This "growth-employment disconnect" seems to be defining India's services story. Modern services are capital-intensive and globally tradable, generating high productivity but few jobs
premium
Encouragingly, there are early signs of “catch-up”: Lagging states are now growing faster in services, even if convergence remains incomplete.
3 min read Last Updated : Oct 30 2025 | 10:52 PM IST
The services sector is a key driver of the Indian economy, contributing around 55 per cent of gross value added (GVA) and employing roughly 188 million. Two recent NITI Aayog reports on the sector’s employment trends and GVA dynamics, however, reveal that behind the headline numbers lies a tale of dualism. Over the past six years, the sector has added nearly 40 million jobs, emerging alongside construction as India’s main labour absorber. Yet, while the sector’s employment elasticity, a measure of how growth translates into jobs, rose sharply to 0.63 post-Covid, this revival hides contrasting realities. High-value segments such as information technology (elasticity 0.88), finance (0.95), health care (0.94), and transport (0.89) are thriving, buoyed up by digitisation, platform economies, and global demand. But these subsectors employ only a fraction of the workforce. In contrast, trade, education, and personal services — the traditional pillars of employment — remain labour-intensive but exhibit weakening job responsiveness. Subsectors such as telecommunications (-0.79) and insurance (-1.31) report persistently negative elasticities, reflecting capital-intensive growth, which displaces jobs rather than create them.
This “growth-employment disconnect” seems to be defining India’s services story. Modern services are capital-intensive and globally tradable, generating high productivity but few jobs. Traditional services are labour-intensive but low-value, sustaining livelihoods. The result is a vast “missing middle”, a divergence between elite, globally connected jobs and millions of informal-service livelihoods, which lack stability or social protection. Nearly 87 per cent of services workers remain outside formal safety nets, and even among the educated, informality persists. The gender divide is equally striking. Only 10.5 per cent of rural women are engaged in services, as against 60 per cent in urban areas. Rural women earn just ₹213 a day, less than half of men’s wages. However, in certain segments of information technology (IT), health care, and education, women generally earn more than men, a rare case of parity in India’s labour market.
Geographically, India’s services transformation mirrors its broader economic disparities.
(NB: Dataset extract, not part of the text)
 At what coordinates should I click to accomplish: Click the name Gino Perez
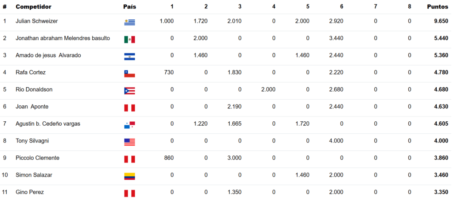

Karnataka, Maharashtra, Telangana, and Tamil Nadu dominate high-value services like IT, finance, and real estate. Bihar, Madhya Pradesh, and Uttar Pradesh, meanwhile, remain tethered to traditional, low-productivity activities like retail and trade. Research finds a strong correlation between a state’s services-sector intensity and per capita income — the more a state relies on modern services, the richer it becomes. Encouragingly, there are early signs of “catch-up”: Lagging states are now growing faster in services, even if convergence remains incomplete.
Clearly, these numbers underscore why the sector’s next phase of structural transformation needs to be employment-intensive. To this end, a set of policies has been proposed, including formalising service enterprises and protecting gig workers and those in small and medium enterprises; investing in women’s and rural digital skills; embedding technology and green skilling; and developing Tier-II and -III cities as new services hubs. Further, the government’s plan to launch a comprehensive “Annual Survey of Service Sector Enterprises” early next year also marks a turning point. Access to granular, enterprise-level data, covering everything from hospitality and logistics to fintech, signals increased attention towards the sector and fostering its role in generating employment at scale.